Nevertheless, he is obviously conscious of the Mexican problem, but given his other priorities, which are urgent on the economic front and urgent on the international financial front, I wouldn't expect him to spend political capital on Mexico.

4:05 p.m.

Conservative

The Chair Conservative Kevin Sorenson

Thank you, Mr. Clarkson.

We'll move to Monsieur Crête.

4:05 p.m.

Bloc

Paul Crête Bloc Montmagny—L'Islet—Kamouraska—Rivière-du-Loup, QC

Thank you, Mr. Chairman. I'll be sharing the time allotted to me with Ms. Deschamps.

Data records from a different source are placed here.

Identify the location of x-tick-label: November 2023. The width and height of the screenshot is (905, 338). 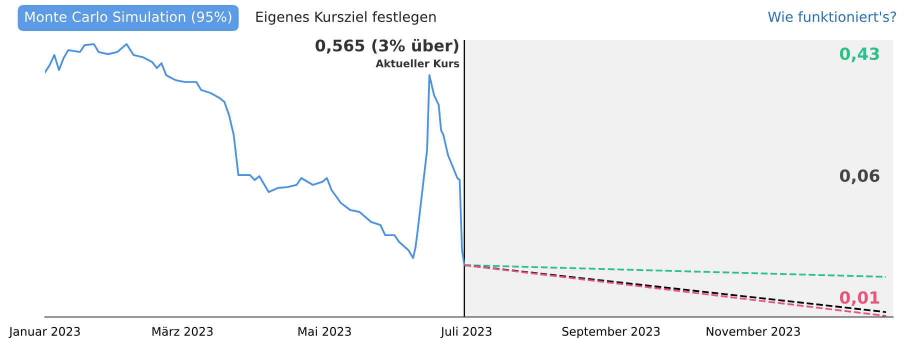
(753, 331).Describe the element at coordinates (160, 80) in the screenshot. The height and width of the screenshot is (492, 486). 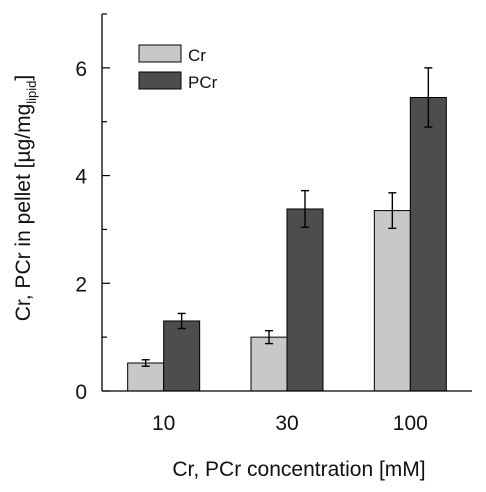
I see `legend-swatch-pcr` at that location.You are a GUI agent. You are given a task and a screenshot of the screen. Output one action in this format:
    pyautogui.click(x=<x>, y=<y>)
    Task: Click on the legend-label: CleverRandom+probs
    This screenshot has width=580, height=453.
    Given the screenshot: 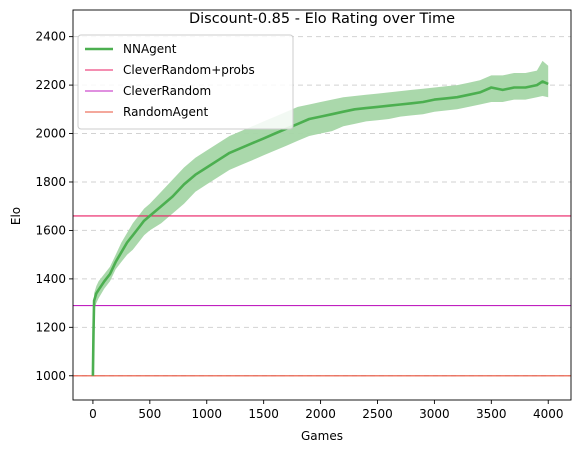 What is the action you would take?
    pyautogui.click(x=189, y=70)
     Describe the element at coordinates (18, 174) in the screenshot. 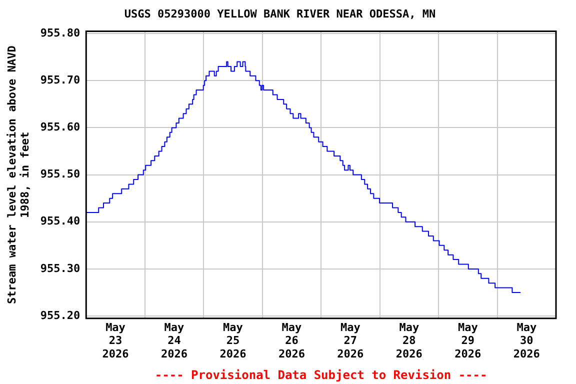

I see `y-axis-title: Stream water level elevation above NAVD 1988, in feet` at that location.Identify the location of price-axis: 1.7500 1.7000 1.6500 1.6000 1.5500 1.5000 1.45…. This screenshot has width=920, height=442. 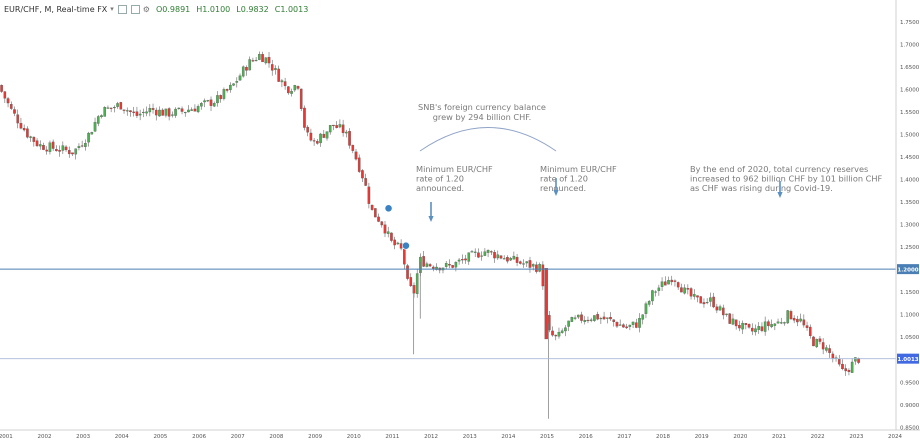
(908, 216).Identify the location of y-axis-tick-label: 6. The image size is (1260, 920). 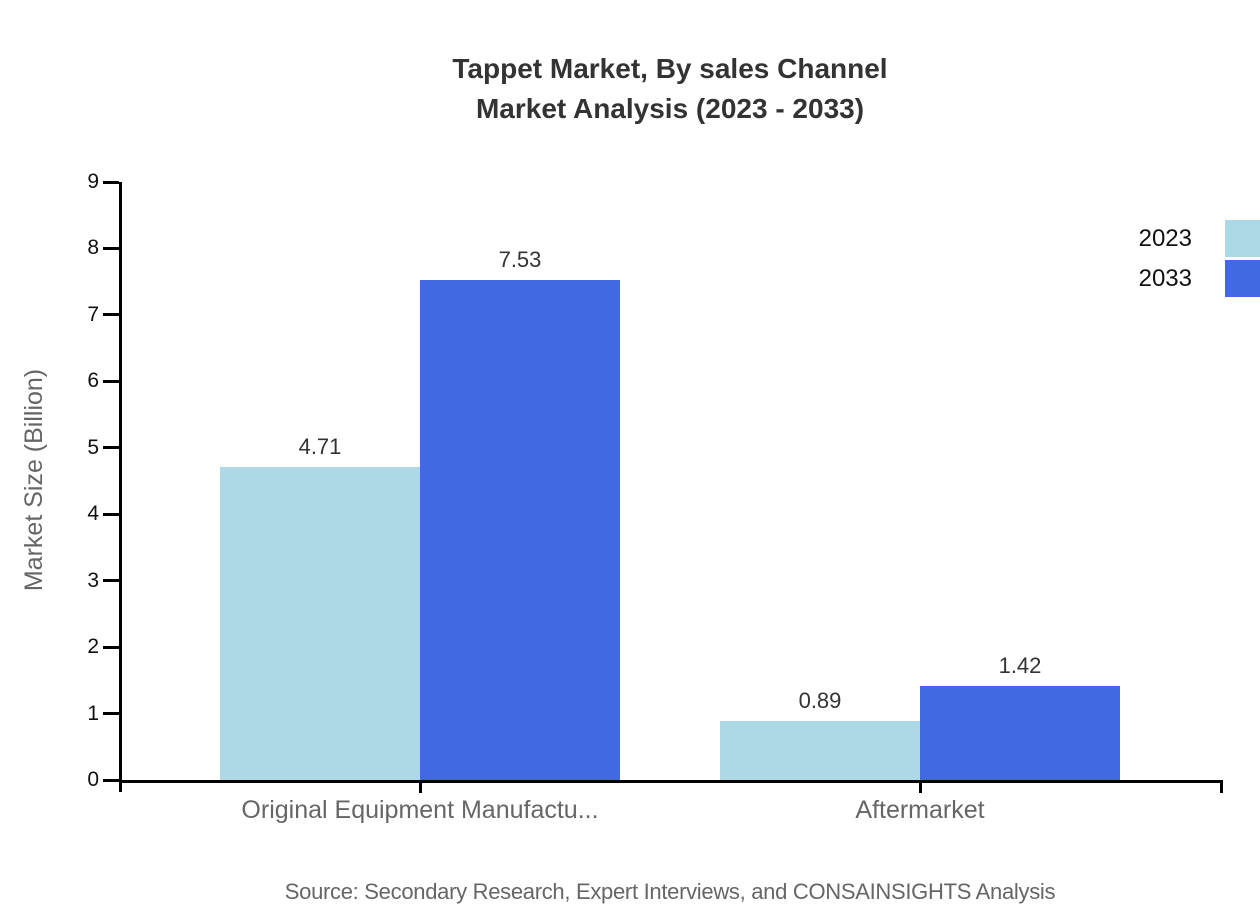
(93, 381).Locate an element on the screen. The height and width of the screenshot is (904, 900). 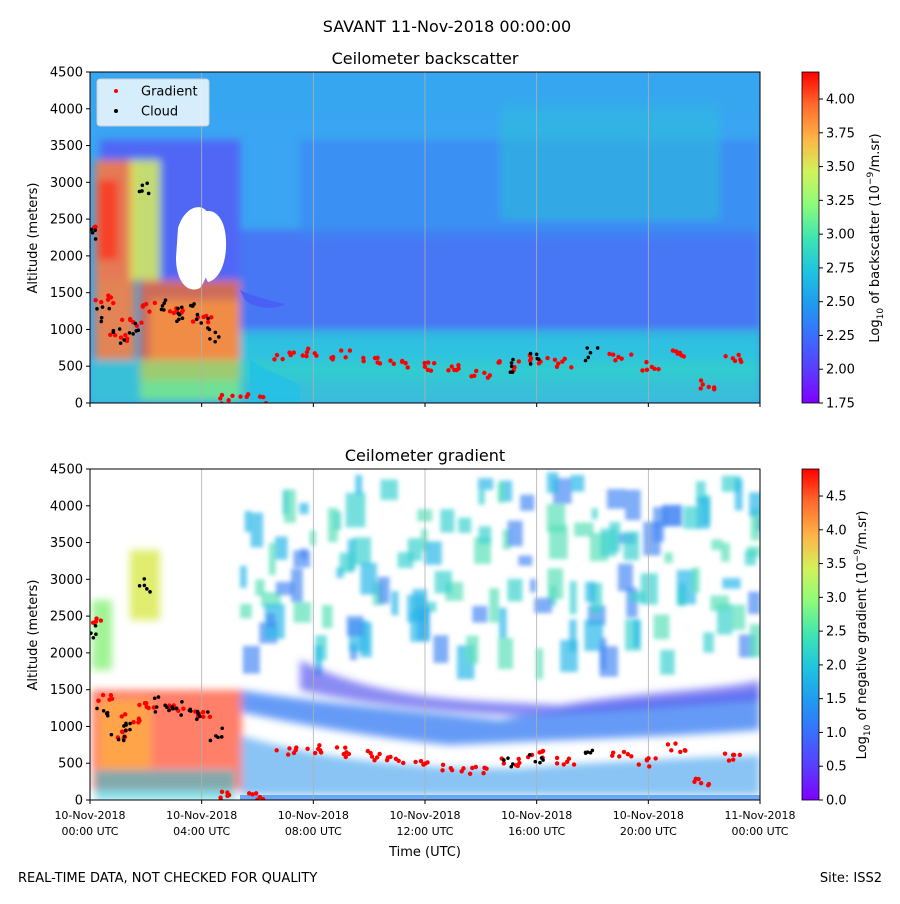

I would ask each of you to suggest to us an action that must be given priority. Everyone in Canada agrees on the importance of our relationship with the United States. Is there a single action that you would like to see expanded or put forward? I would appreciate a brief response from each of the three participants.

4:05 p.m.

Professor, Political Science, University of Toronto

Prof. Stephen Clarkson

Perceptions of terrorism should be changed because U.S. paranoia is the principal factor undermining the entire vision of an integrated North America. It's this unreal paranoia that leads Americans to close their borders as much as possible. That's also the Mexican priority.

4:10 p.m.

Bloc

Paul Crête Bloc Montmagny—L'Islet—Kamouraska—Rivière-du-Loup, QC

Mr. Grenier.

4:10 p.m.

Associate Professor, Department of Political Science, Laval University, As an Individual

Carl Grenier

I'd say the priority is here in Ottawa. I think that, when you commit to a dispute settlement system, for example—and I differ with Mr. McRae here—you stick to it. We must be prepared, precisely as he said, to lose if we lose and to apply sanctions. Obviously, the partner must do the same thing. Given the asymmetry in relations between Canada and the United States, which won't be disappearing any time soon, we really must not constantly go back to diplomacy. We don't carry enough weight to do that. So we have to rely on the system and make it work properly.

4:10 p.m.

Bloc

Paul Crête Bloc Montmagny—L'Islet—Kamouraska—Rivière-du-Loup, QC

Asymmetry, that's our 30 million citizens versus 300 million in the United States. That's 10% of their economic weight.

4:10 p.m.

Associate Professor, Department of Political Science, Laval University, As an Individual

Carl Grenier

That's it.

4:10 p.m.

Bloc

Paul Crête Bloc Montmagny—L'Islet—Kamouraska—Rivière-du-Loup, QC

Mr. McRae.

4:10 p.m.

Prof. Donald McRae

I'd like to move to a slightly different area and something that also concerns me--I believe you'll have hearings on this at a somewhat later stage--and that is the Arctic. I would say to stop being so defensive about what we think the United States thinks about the Arctic, to simply go ahead and act as if the Arctic archipelago and the Northwest Passage are Canadian and run by Canada and not be concerned about what the United States says.